L'impatto è certamente travolgente, e offre le coordinante di una rivoluzione retroattiva che stende e disorienta. Se “Homework” aveva inseguito scie talvolta propriamente techno, rielaborate con piglio androide e all’occorrenza rese acide da una massiccia dose electro, “Discovery” rivela con accesa disinvoltura lo spirito squisitamente pop dei Daft Punk. L’attitudine retrò è ora spinta da una nuova consapevolezza, da una leggerezza kitsch che gioca con riff piacioni, campane e svolazzi sintetici (“Aerodynamic”).
Momenti come “Harder, Better, Faster, Stronger” catturano per la straordinaria e disarmante semplicità ritmica. Un brano che continua a fare epoca. Ripreso e strizzato ovunque. Kanye West è solo tra i tanti ad averne beneficiato. La festosa “Crescendolls” apre invece le porte di un mondo in cui passato e presente si mescolano attraverso una danza elettro-caraibica smorzata ai piatti con chirurgica maestria. Il magnete è oltremodo smosso nell’incalzante groove di “Superheroes”, in una fuga intergalattica al videogame.
Non mancano inoltre attimi di dovuta distensione (“Nightvision”, “Something About Us”), nei quali la notte e la luna paiono specchiarsi in un mare le cui onde si infrangono dolcemente, accompagnate da un synth etereo e lievemente pulsante. Al contempo, la sempreverde “Supernature” di Marc Cerrone è rallentata in “Veridis Quo” mediante un amplesso estatico e moroderiano che anticiperà futuri movimenti musicali atti a riprendere sonorità disco delle seconda metà dei Settanta, come quello creato nel 2006 da Johnny Jewel e dalla sua Italians Do It Better Records, o amici del calibro di Kavinsky. Ma la gemma forse più preziosa di questa stupefacente scatola sonora è la celebratissima “Digital Love”. Composta con l’acclamato produttore chicagoiano Carlos Sosa, meglio noto come DJ Sneak, è un affresco da cui affiora una briosa sensualità elettro-house. Una hit caldissima che animerà tramonti e party estivi in ogni angolo del Vecchio Continente (e oltre).
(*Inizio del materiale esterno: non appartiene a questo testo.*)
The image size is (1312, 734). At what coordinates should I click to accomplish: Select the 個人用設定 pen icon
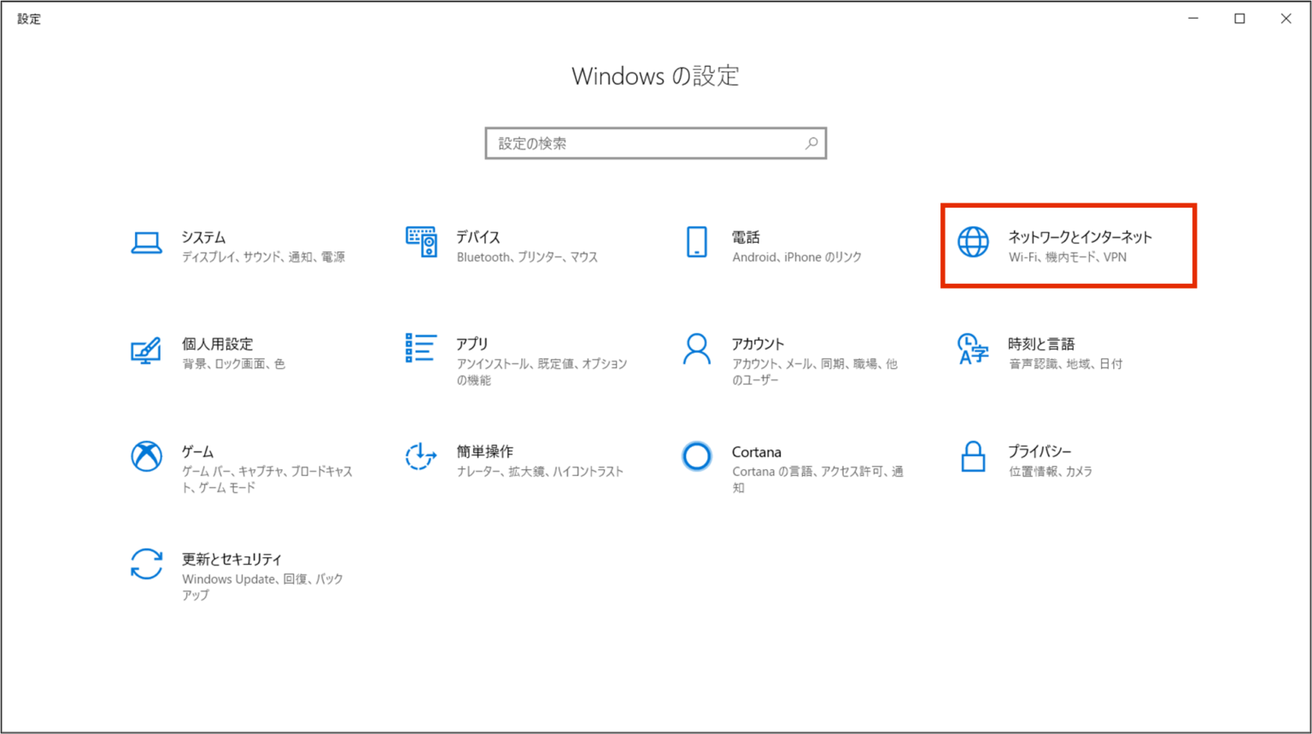pos(147,349)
“Discovery” è in definitiva un album semplicemente unico nel suo genere. Un disco nel quale la voglia di tuffarsi nella spensieratezza del passato segue tutte le direzioni possibili, dando vita a qualcosa di incredibilmente “nuovo”, e il cui battito pare sottrarsi alle stesse regole del tempo in un miracolo a suo modo irripetibile.